- [TEXT EXTRACT]:
_ _ _ _ _ _ _

As you probably know, I try to maintain some brain activity (between to pinups) by studying maths and programmation.
I have stayed more than one year doing pratically nothing but, today I'll show you how to compute what amounts and their probability I am suppose to get or loose after playing several times a money game I know the odds.
I am no expert so the calculus might be wrong : you will have to have it verified by somebody very accurate.
A simple problem with dice:
-- I win 200€ if I get the 6 (odds 1/6)
-- I win 10€ if I get the 5 or the 4 (odds 2/6)
-- I win 0€ if I get 1 or 2 or 3 (odds 3/6).
The outcomes of the game could be memorized in a Python list:
[ [ 1.0/6 , 200 ] , [ 2.0/6, 10 ], [ 3.0/6 , 0 ] ]
Now If I play 100 times I would get some money around this amount:
100 time the mean win = 100 * E(X) = 100 * µ = 100 (200*1//6+ 10*2/6+ 0 * 3/6) = 100 *36.6 = aproximatively 3660€
But what are the probailities to get only 500€ or between only 400 and 500€ after 100 throws.:
This is the purpose of the progame I publish at this adresse
The source is a little sloopy but ,I hope still readable engough.
In the "main" part we try (not hard enough) to prepare a list of possible wins from the game exceptectation (the mean win) . We just want amount-classes to build the winning distribution.
The gen () and rec_gen() function are used tu build a list representing what append during the N experiments (throwing N times the dice).

_ _ _ _ _ _ _

- [RECORD LIST]:
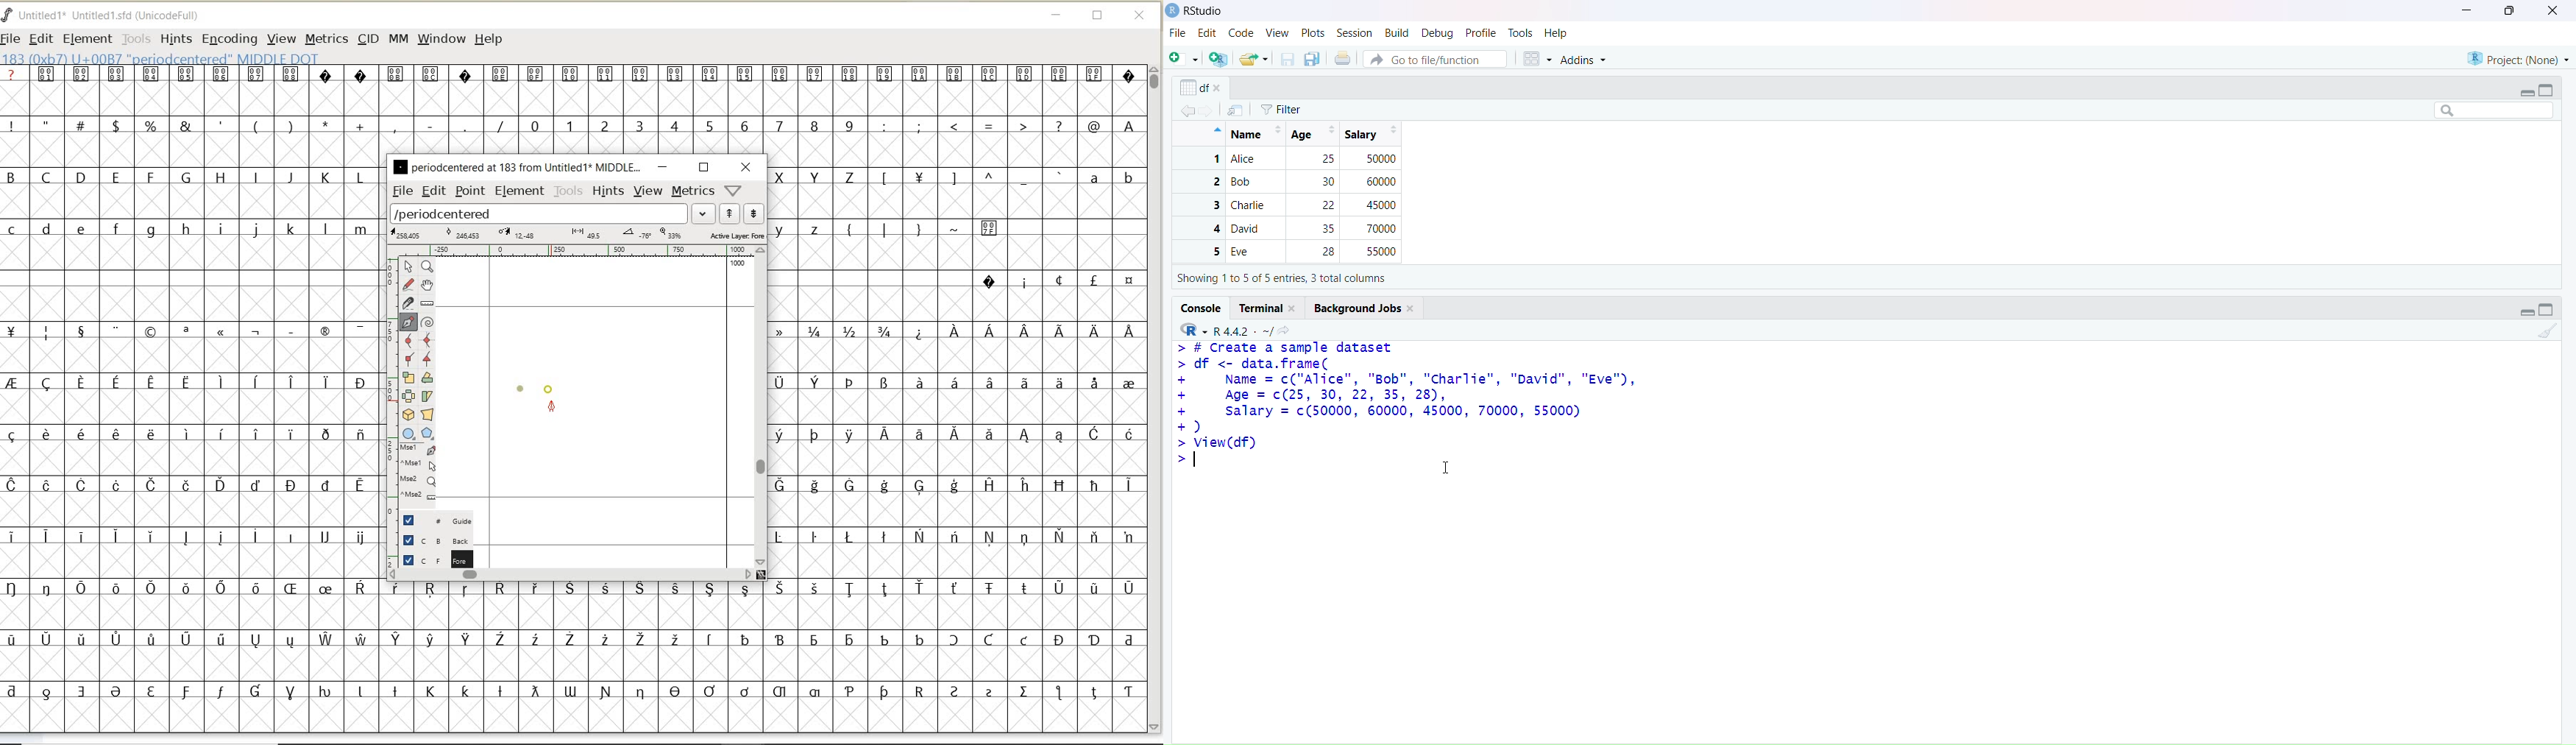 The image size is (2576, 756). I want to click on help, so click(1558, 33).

_ _ _ _ _ _ _

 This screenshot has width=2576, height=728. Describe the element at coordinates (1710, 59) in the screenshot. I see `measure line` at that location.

_ _ _ _ _ _ _

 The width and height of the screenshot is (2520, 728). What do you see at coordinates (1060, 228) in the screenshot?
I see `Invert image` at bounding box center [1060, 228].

_ _ _ _ _ _ _

- [JOBS]:
a - From the dice-game post, list every amount a single throw can win under the stated rules of the game.
b - Write the next part of the dice-game post, picking up after its last sentence.
The items are separate from the dice-game post and do not belong to it.

- [TASK-BY-TASK RESULTS]:
a - 200€, 10€, 0€

b -
Each position in the list give the number of occurences for each possible outcomes for exemple:
[50,20,35] says in correspodnance with the previous table [[ 1.0/6 , 200 ] , [ 2.0/6, 10 ], [ 3.0/6 , 0 ] ]
tha we won 50 times 200€ 20 times 10€ and 35 times 0€
The callback function gives control to the trial() function that will compute the amount won and its probability :
The amount won is easily calculated : gain = 50* 200 + 20 * 10 + 35 * 0
The probability of a trial corresponding to such a configuration [50,20,35] is a succession of independents experiments having this probability:
P(50,20,35) = 1/6 * 1/6 *..... *1/6 (50 times) * 2/6*2/6* ...2/6 (20 times ) * 3/6 *3/6 * ...*3/6 (35 times).
But they are many trials that correspond to [50,20,35].
I have used by the basic law of counting :
number of possible arrangements of n elements with k1, k2,.... elements being indistinguishabe.
in this case we compute a= 100! / (50! * 20! * 35!)
And the final probability for all case corresponding to [50,20,35] is P(50,20,35) * a
The last function storegain() just add the probability to the distribution-classe we have chosen using the python library bisect.
I hope it gives you a fast way to understand the pgm if you have a basic knowledge of python and probability.
As you see this methode (generating a list such as [50,20,35]) allow to evaluate very long trials without having to generate a lot of datas.
It perhaps alllready exists in some library but I didn't take the time to verify because what interests me is to invent and create.
It must be also possible to modify easily the function rec_gen() for compatibility with threads.
I just found CLT (Central Limit Theorem) in a proposed list for searching my email.
It is probably a way to warn me that the program I just proposed is not necessary.
I have even been warned in the street about this: "he made a fool of him-self, it can be computed very easily with the help of the CLT".
The distribution I try to compute is effectively approximately Normal when throwing n times the dice (n sufficiently big).
So you can find the parameters of the ( Normal Distribution) as an approximation with the help of Var(Xn) = n * Var(X) and
E(Xn) = n * E(X) and
Xn= sum of the Xi
But depending on the precision you need you might prefer the program I propose. For illustration I will soon show you a graph of the distribution using moderately narrowed gain-amount classes for N=100 throws.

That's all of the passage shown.